*Görev a*: Belge alıntısındaki "29 Nisan 2002" ile başlayıp "insanlar beğenmezse, ya...." ile biten bölümü, "Cuma" yerine "Cumartesi" koyarak tekrar yazın.

*Belge alıntısı*:
____

KAHVE MOLASI


ABONE OL
ABONELiKTEN AYRIL
kmarsiv.com
Arşivimiz
Yazarlarımız


Sizden Yorumlar
İletişim
Reklam
Gizlilik İlkeleri
KAHVE MOLASI

 29 Nisan 2002 - KAHVE MOLASI


İyi haftalar dostlar. Enfes bir hafta sonundan sonra başlayan yeni haftada hepinize sevgiler. Söze Cuma akşamı ile başlamak istiyorum. Günlerdir size duyurduğum 21.İstanbul Film Festivali'nde bizler için önemli bir akşamdı. Hasbelkader bir nebze olsun katkıda bulunduğum "Hiçbiryerde" ilk defa görücüye çıkacak, ben de herkes gibi filmi ilk defa izleyecektim. Genellikle sevdiğim insanların yapıtlarını izlerken, başarısız olmalarından korkar ve garip bir çarpıntıyla izlerim olayı. Tamamen eleştirel bir gözlükle izler, aksayan her noktada da en az onlar kadar üzülürüm. İşte film başlamadan önce de buna benzer hislerle doluydum. Ya birşeye benzememişse, ya insanlar beğenmezse, ya....

____

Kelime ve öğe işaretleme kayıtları

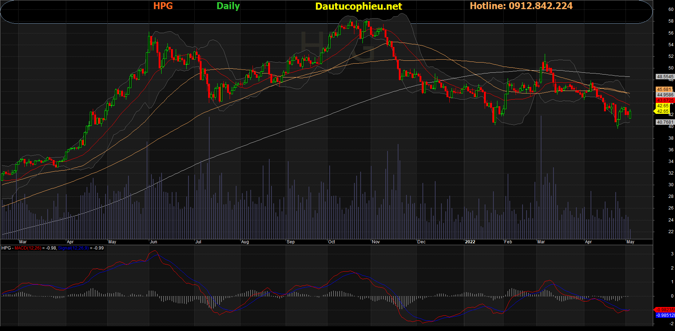Click the yellow 42.65 arrow-pointer price marker
The height and width of the screenshot is (331, 675).
662,111
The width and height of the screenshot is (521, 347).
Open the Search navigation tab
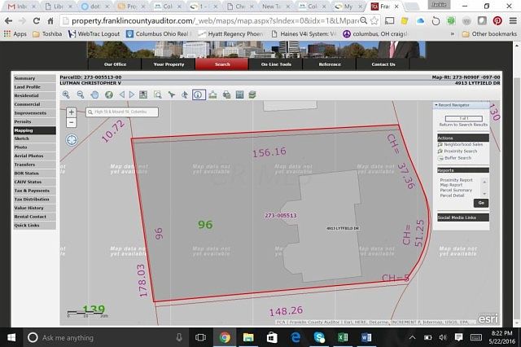click(223, 64)
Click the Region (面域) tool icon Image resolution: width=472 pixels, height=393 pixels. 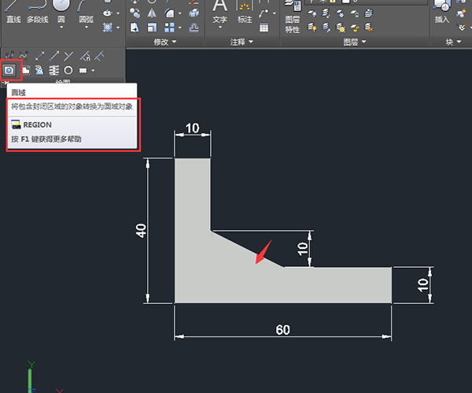[x=9, y=70]
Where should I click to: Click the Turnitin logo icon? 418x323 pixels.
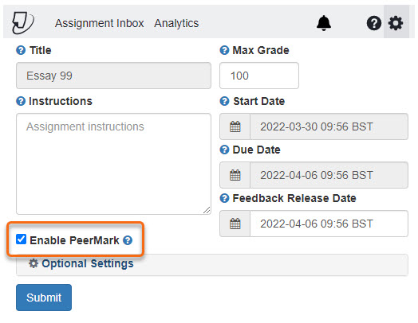click(x=23, y=23)
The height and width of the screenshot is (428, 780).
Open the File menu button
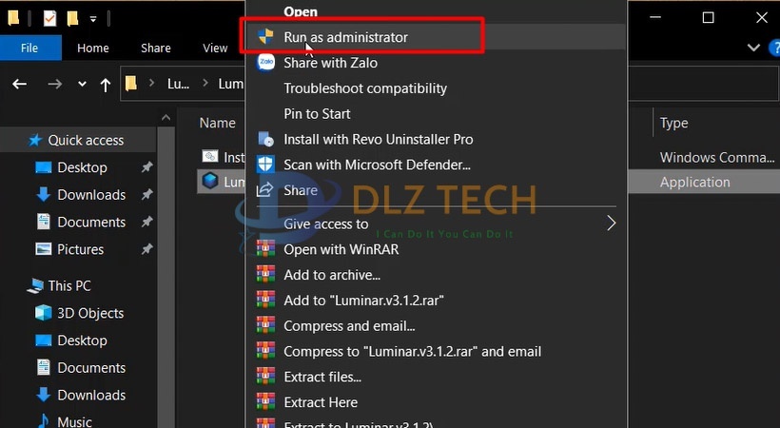pyautogui.click(x=29, y=48)
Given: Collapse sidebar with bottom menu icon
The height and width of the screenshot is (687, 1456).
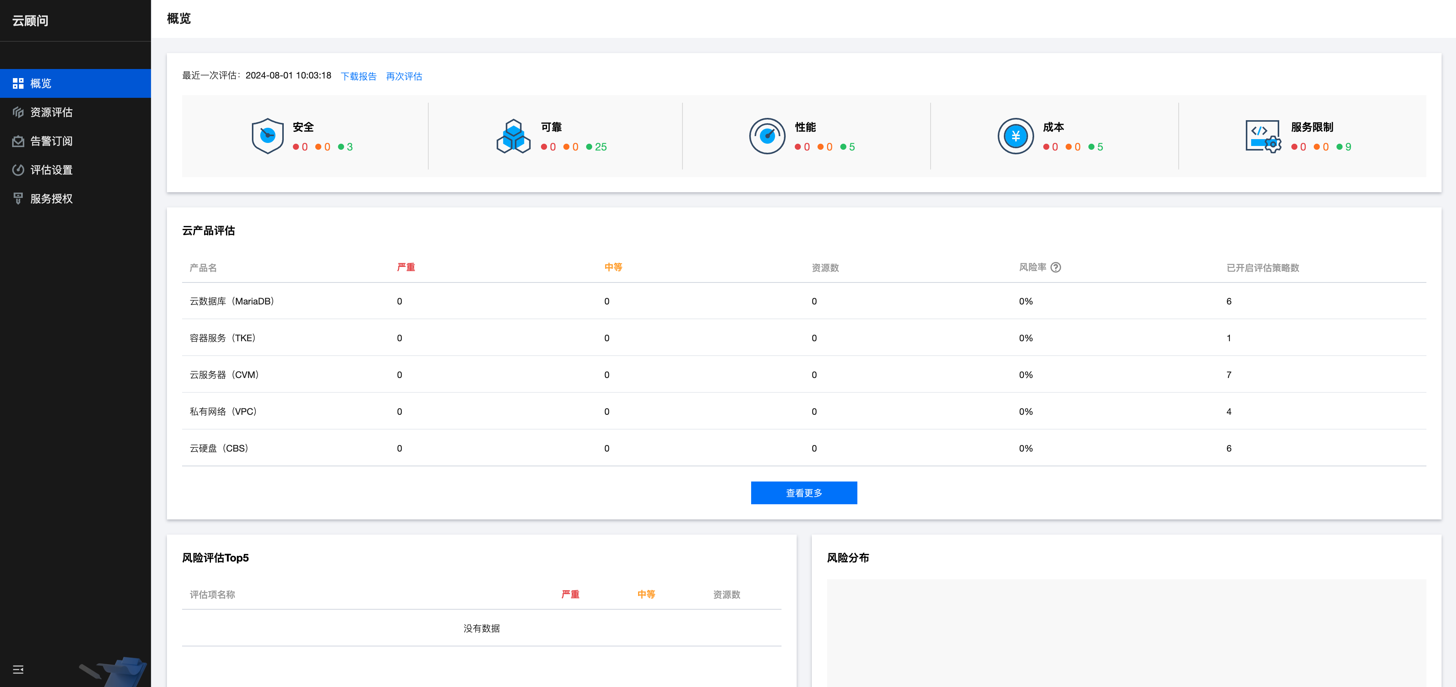Looking at the screenshot, I should click(18, 669).
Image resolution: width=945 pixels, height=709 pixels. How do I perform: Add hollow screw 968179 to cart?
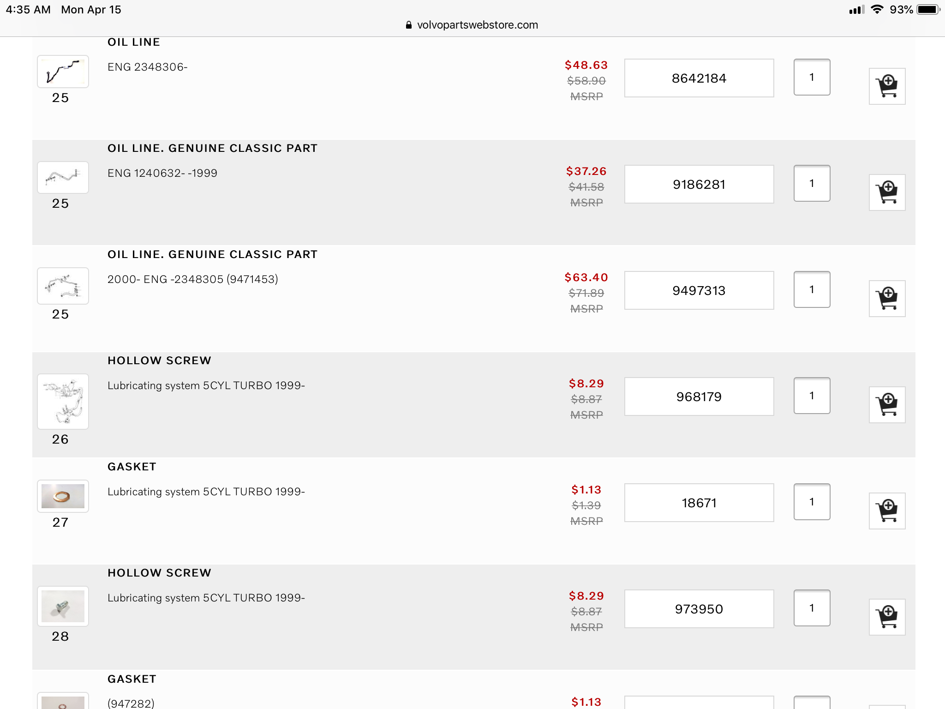tap(887, 405)
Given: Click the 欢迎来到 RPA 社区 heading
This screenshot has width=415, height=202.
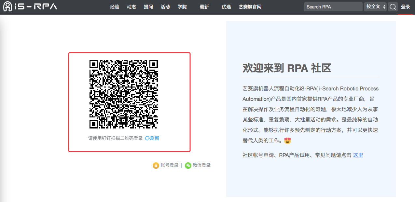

____

*Görev b*: Kayıtlarda "Where should I" ifadesini içeren satırdan başlayıp kayıtların son satırında biten bölümü aynen yeniden yazın. Resimleri cevaba koymayın.

*Doğru sonuç a*:
29 Nisan 2002 - KAHVE MOLASI


İyi haftalar dostlar. Enfes bir hafta sonundan sonra başlayan yeni haftada hepinize sevgiler. Söze Cumartesi akşamı ile başlamak istiyorum. Günlerdir size duyurduğum 21.İstanbul Film Festivali'nde bizler için önemli bir akşamdı. Hasbelkader bir nebze olsun katkıda bulunduğum "Hiçbiryerde" ilk defa görücüye çıkacak, ben de herkes gibi filmi ilk defa izleyecektim. Genellikle sevdiğim insanların yapıtlarını izlerken, başarısız olmalarından korkar ve garip bir çarpıntıyla izlerim olayı. Tamamen eleştirel bir gözlükle izler, aksayan her noktada da en az onlar kadar üzülürüm. İşte film başlamadan önce de buna benzer hislerle doluydum. Ya birşeye benzememişse, ya insanlar beğenmezse, ya....

*Doğru sonuç b*:
Where should I click to: Click the Turnitin logo icon? 418x323 pixels.
click(x=23, y=23)
The height and width of the screenshot is (428, 780).
Open the File menu button
pyautogui.click(x=29, y=48)
Given: Collapse sidebar with bottom menu icon
The height and width of the screenshot is (687, 1456).
Looking at the screenshot, I should click(18, 669).
Image resolution: width=945 pixels, height=709 pixels. How do I perform: Add hollow screw 968179 to cart?
tap(887, 405)
Given: Click the 欢迎来到 RPA 社区 heading
This screenshot has width=415, height=202.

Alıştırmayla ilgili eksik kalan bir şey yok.